ImpactAlpha, March 6 – JPMorgan Chase will cease lending to private operators of prisons and immigrant detention centers.

“We will no longer bank the private prison industry,” a spokesman for the U.S.’ largest bank told Reuters. In the end, the risks of sticking by private prison operators outweighed the benefits.

Activists teamed with activist investors to raise those risks. “Banks like Chase are seeing it’s time to get ahead of these issues,” Candide Group’s Morgan Simon told ImpactAlpha.

Candide’s Real Money Moves initiative is part of the Families Belong Together coalition, which on Valentine’s Day organized actions at more than 100 JPMorgan Chase and Wells Fargo branches and collected 150,000 signatures calling on the banks to “break up” with private prisons. Other protesters have dogged JPMorgan Chase CEO Jamie Dimon and staged rallies at Chase’s Manhattan Private Client offices. 

“Public sentiment towards value-aligned business does not bode well for companies who are not proactively addressing their social footprint,” Simon said (see Simon’s post on Forbes for her full take).

JPMorgan Chase is the latest financial institution to break from the business of private prisons. In January, Wells Fargo, another big prison industry lender, said it would reduce its lending to private prisons as part of its “environmental and social risk management” process. Last June, New York City’s pension funds divested almost $50 million in stocks and bonds from private prison companies. Other banks, including Bank of America, Citizens Bank, US Bancorp and BNP Paribas are likely to face pressure from activists as well.

JPMorgan Chase and Wells Fargo have been lenders to CoreCivic Inc and GEO Group Inc, the two big U.S. private prison operators. The Trump administration’s immigration policies have heightened scrutiny of the companies’ practices and possible human rights violations, particularly around undocumented minors being separated from their parents.

In a statement, a Geo Group representative denounced the the divestment efforts as “politically motivated and based on a deliberate mischaracterization of our role as a long-standing service provider to the government.”

Bottom up… and top down

The banks have been under pressure from shareholder advocacy group Interfaith Center on Corporate Responsibility, which represents 300 global institutional investors managing more than $400 billion in assets. JPMorgan Chase “was benefiting financially from harm caused to detainees and immigrant communities,” Mary Beth Gallagher of the Tri-State Coalition for Responsible Investment, one of the lead investors pressuring the bank, said in a statement.

“Our ongoing engagement has called for the bank to conduct enhanced human rights due diligence, to assess the human rights risks and use its leverage to influence the companies it is lending to.”

In Oct. 2017, the coalition sent a letter to JPMorgan Chase CEO Jamie Dimon on behalf of 100 institutional investors holding $27 billion in shares.
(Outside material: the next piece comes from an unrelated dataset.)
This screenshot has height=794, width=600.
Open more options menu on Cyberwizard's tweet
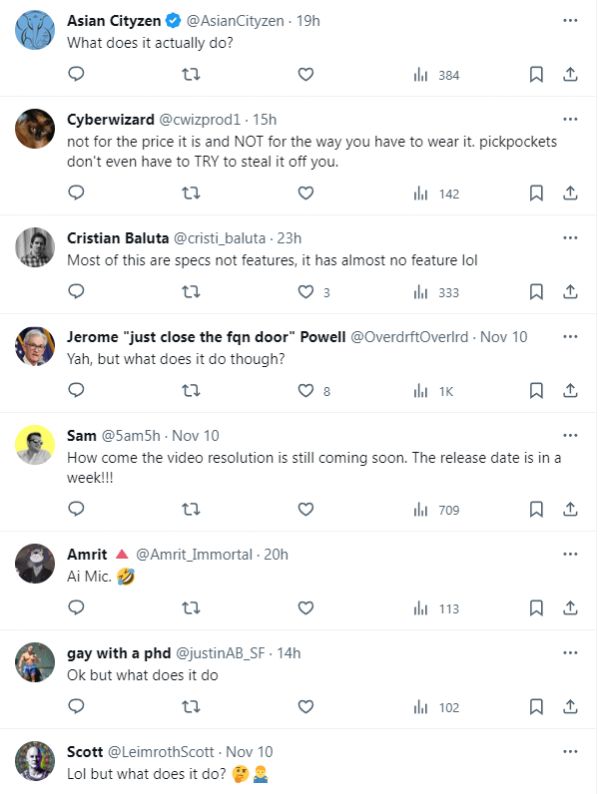[x=570, y=119]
The investors were concerned that ongoing lending to CoreCivic and GEO Group, “may expose the bank to reputational risk and result in its losing clients who are opposed to the current immigrant policy and/or have concerns with private prisons more generally.”

Social risk

The pressure on JPMorgan Chase is an example of how social risks related to human rights are increasingly treated as a “material” risk.

An analysis last year of the events surrounding the Dakota Access Pipeline, the oil pipeline built on indigenous lands, found that poor social risk management cost the owners and financiers of the pipeline tens of billions of dollars. Social pressure associated with opposing the pipeline cost Energy Transfer Partners, the pipeline’s parent company, and other owners at least $7.5 billion. The banks that financed the pipeline incurred costs of $4.4 billion just in closed accounts. Costs to local taxpayers and stakeholders ran north of $38 billion.

Over a two year period beginning in August 2016, Energy Transfer Partners stock declined in value by about 20%; during that period, the S&P 500 increased in value by nearly 35%.

In the case of JP Morgan’s split from private prisons, protests helped raise awareness about the underlying business models and conditions at Core Civic and GEO. Activism from investors highlighted the risks – and associated costs – to the bank of causing or contributing to human rights abuses.

The Tri-State Coalition’s Gallagher said JPMorgan Chase was forced to ask itself whether the risks associated with Core Civic and GEO could be mitigated. “It’s clear JPMorgan Chase found they could not,” she said.